▸ TASK REQUIREMENTS
Beginning with the line that holds "You are a computer-use", copy each line exactly through the end of the entries, but leave the pictures out.

***** DATA FOR THIS TASK *****

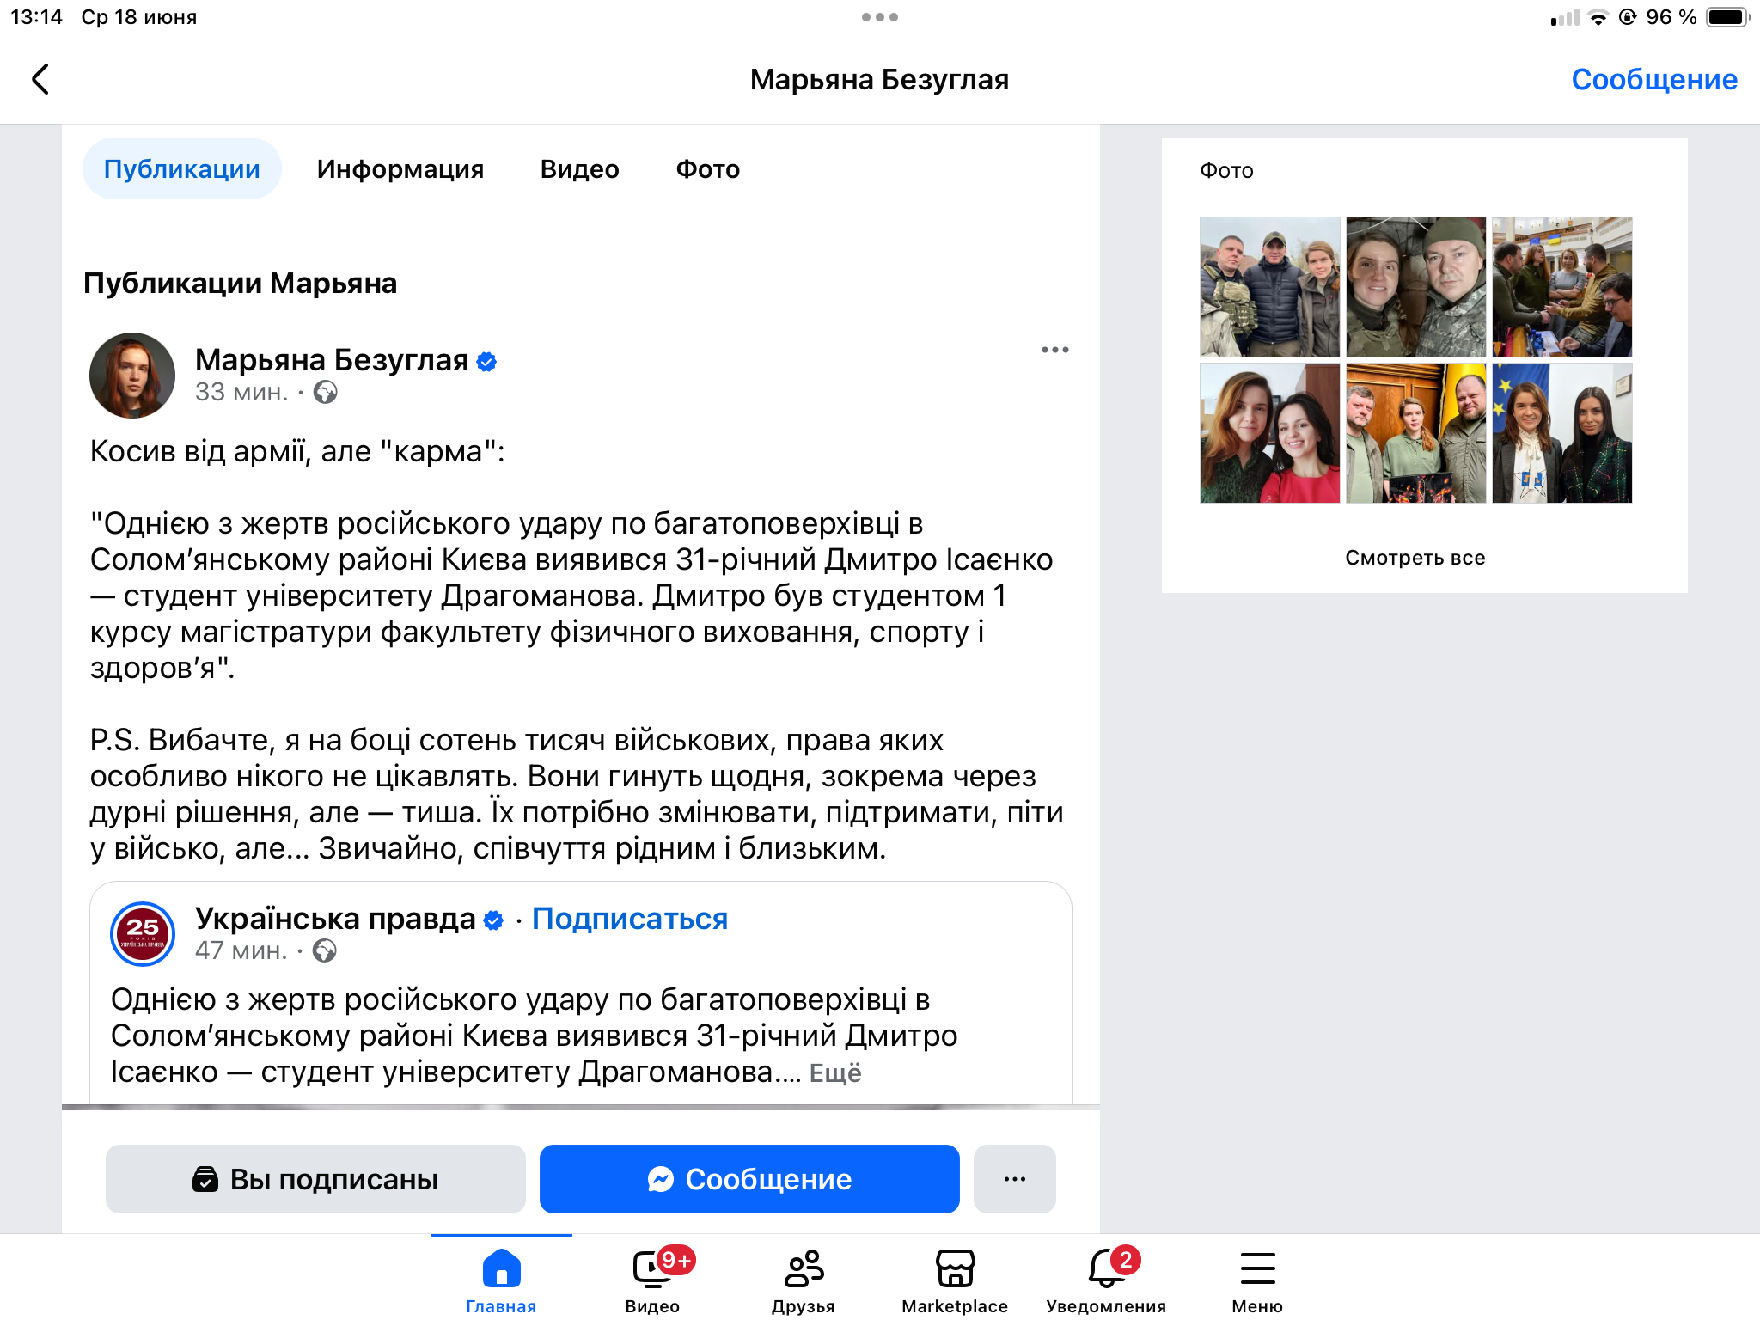Switch to the Фото tab
This screenshot has width=1760, height=1320.
coord(707,169)
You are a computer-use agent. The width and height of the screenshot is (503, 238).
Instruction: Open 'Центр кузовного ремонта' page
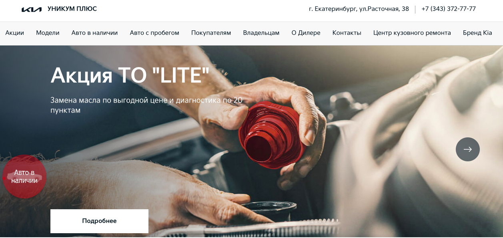click(x=412, y=33)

*****

▸ ANSWER BELOW
You are a computer-use agent. The width and height of the screenshot is (503, 238).
Instruction: Open 'Центр кузовного ремонта' page
click(x=412, y=33)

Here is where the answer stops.